With this planetary combination exactly on the horizon at Kurt’s birth (the all important ‘ascendant’), it was as if Kurt had to play out its energies in his own personality. In effect, he became one of the carriers for what Carl Jung called ‘the collective’, a figurehead for his generation (the so-called ‘Generation X’). It was a huge weight to bear, and quite aside from his personal problems, one with which he struggled.
The final months of Kurt Cobain’s life saw several difficult planetary patterns. As mentioned before, the most important was Saturn, passing over his Pisces Sun, while at the time shot himself in the head, Mars, planet of impulse and injury, was right opposite his Pluto/Uranus combination.
Does that mean that his death was in some way an act of fate? Not at all. Astrology (at least, western astrology) insists on freewill, while showing us what kind of planetary ‘weather’ we might expect in our lives. In the last days and weeks of his life, Kurt made a lot of bad choices – checking out of the rehab clinic, heading back to his old drug buddies in Seattle, fooling around with guns. He made his own choices.

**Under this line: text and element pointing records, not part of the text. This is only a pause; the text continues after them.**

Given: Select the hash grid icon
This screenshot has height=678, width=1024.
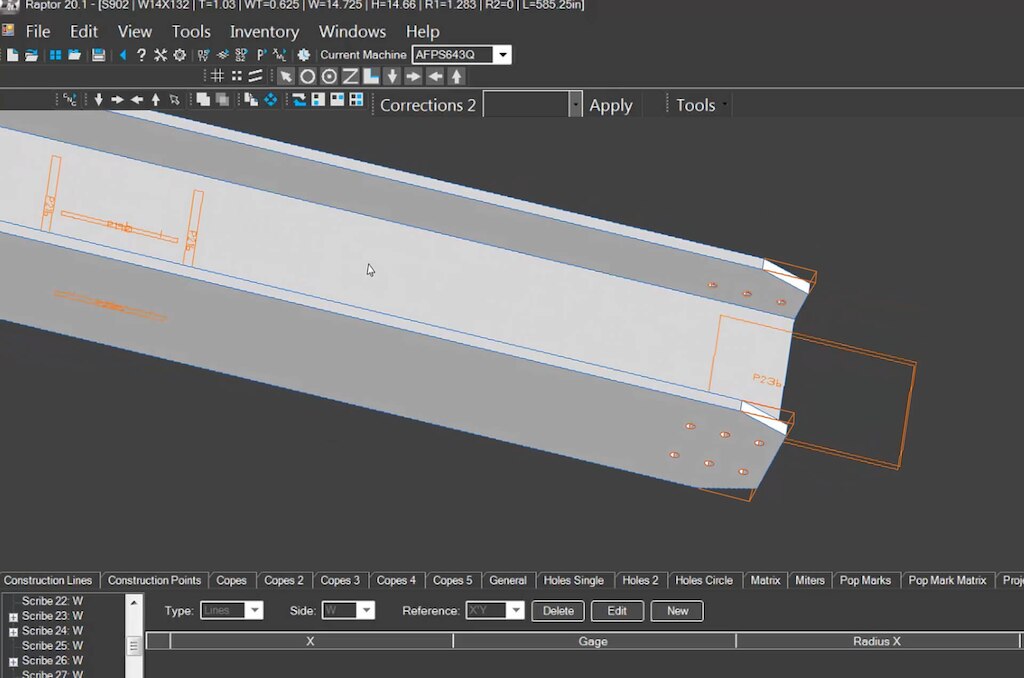Looking at the screenshot, I should 217,76.
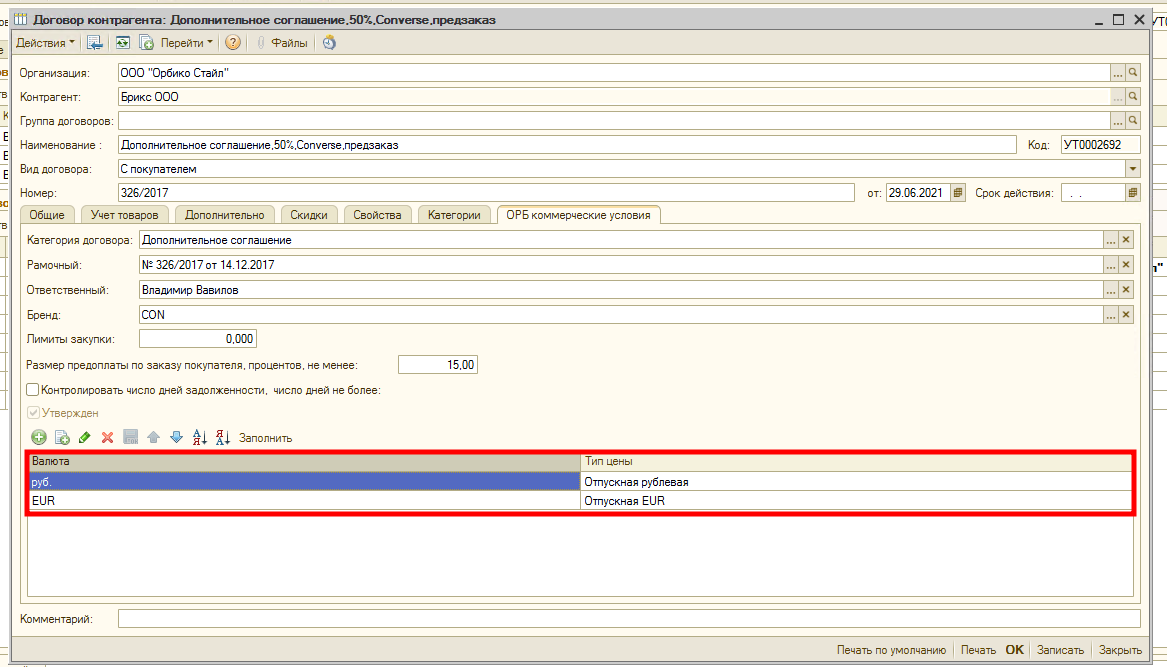Toggle the Утвержден checkbox
This screenshot has width=1167, height=667.
tap(33, 413)
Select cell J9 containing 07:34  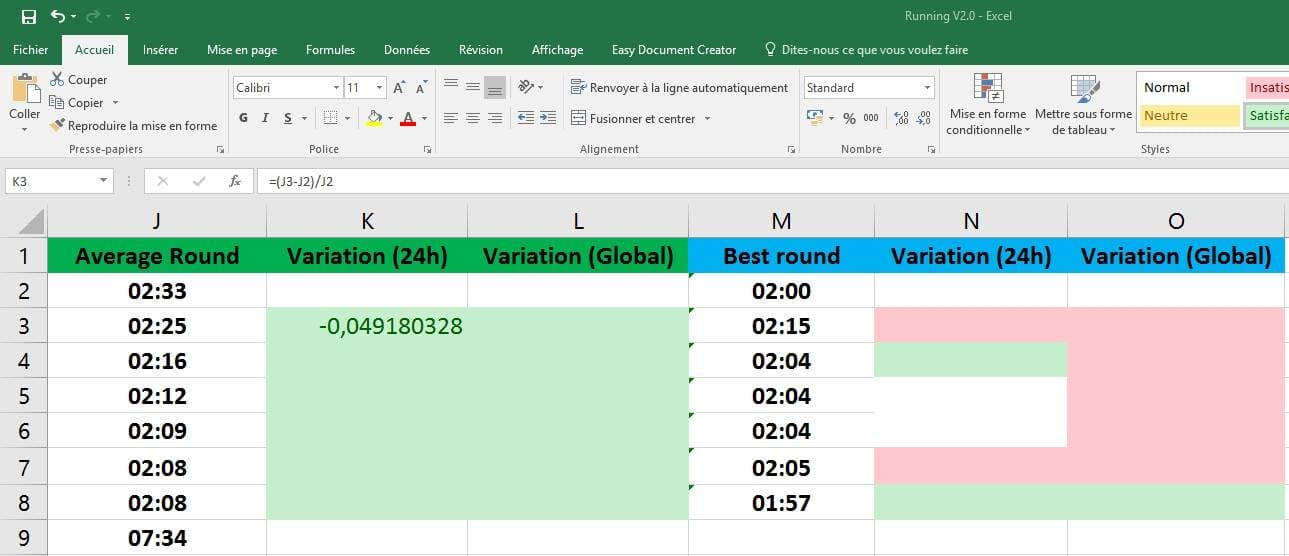pyautogui.click(x=157, y=538)
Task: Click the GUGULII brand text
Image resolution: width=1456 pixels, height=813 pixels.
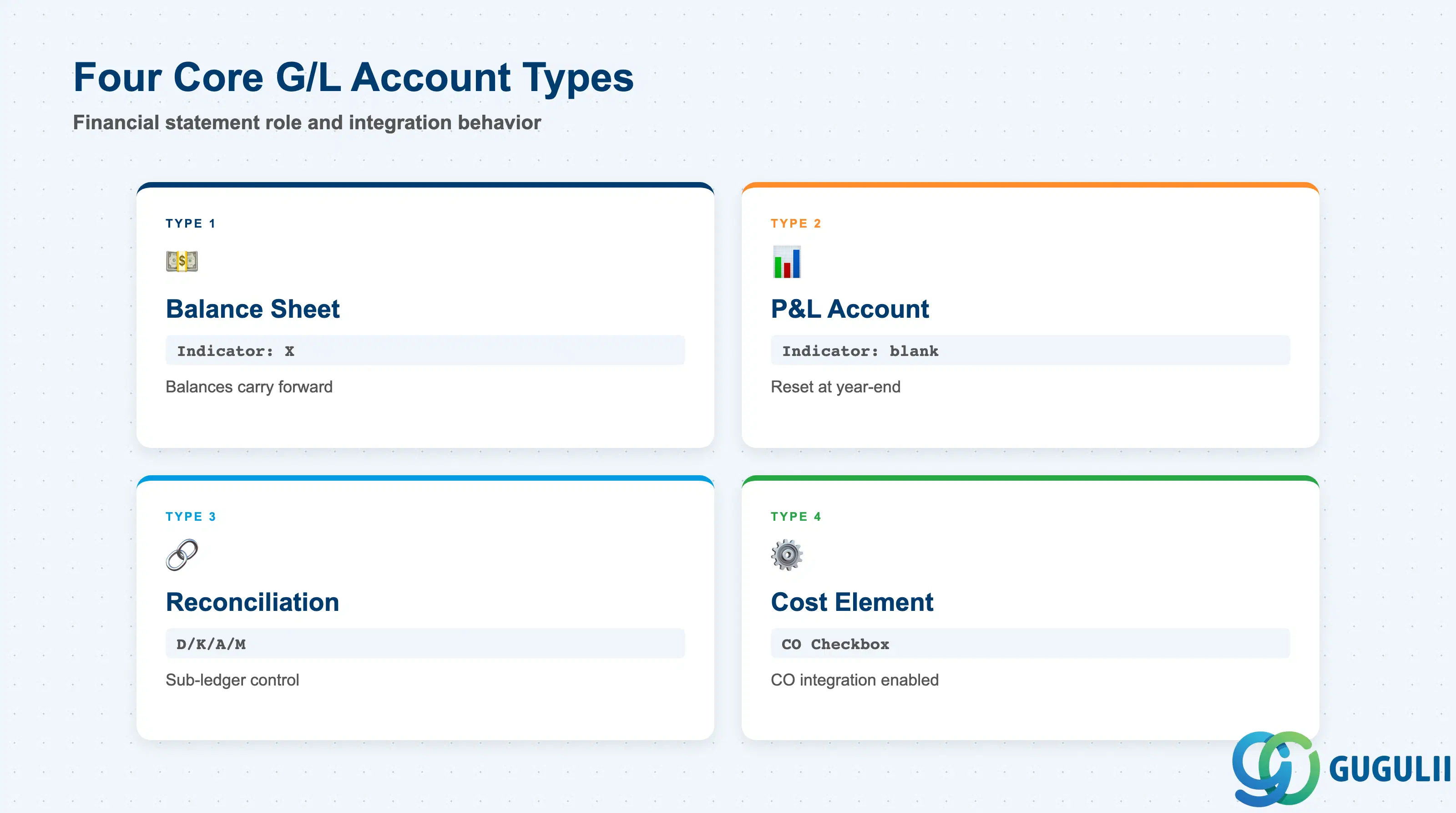Action: pyautogui.click(x=1389, y=769)
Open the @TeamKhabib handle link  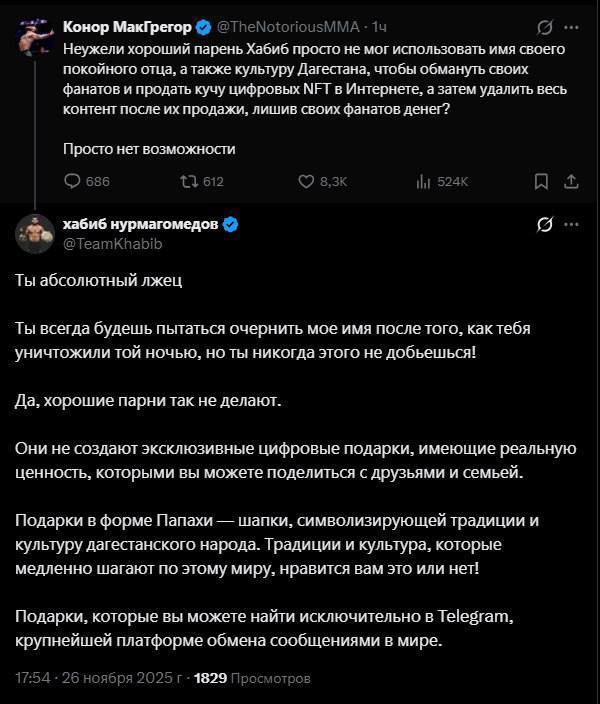pos(112,243)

Kurt’s suicide note touches on several of the themes in his horoscope, particularly the feeling of being swept away, unable to find boundaries: ‘I still can’t get over the frustration, the guilt and empathy I have for everyone…I simply love people too much, so much that it makes me feel too fucking sad. The sad little, sensitive, unappreciative Pisces, Jesus man!’.
Footnotes
*1. The ‘progressed lunar return’ at 27 is a moment of emotional maturity. The planet Neptune also completes one third of its orbit around the horoscope, another marker of emotional maturity.
*2 Transiting Saturn passed Kurt’s Pisces Sun in February 1994
*3 Transiting Saturn conjunct natal Moon in August 1974 and again in February and April 1975.
*4 Transiting Saturn opposite natal Sun, September 1978
*5 Transiting Saturn opposite natal Saturn September 1980.
*6 Natal Mars is precisely trine natal Sun, an uncanny symbolic description of a bullet (Mars) to the head (Sun).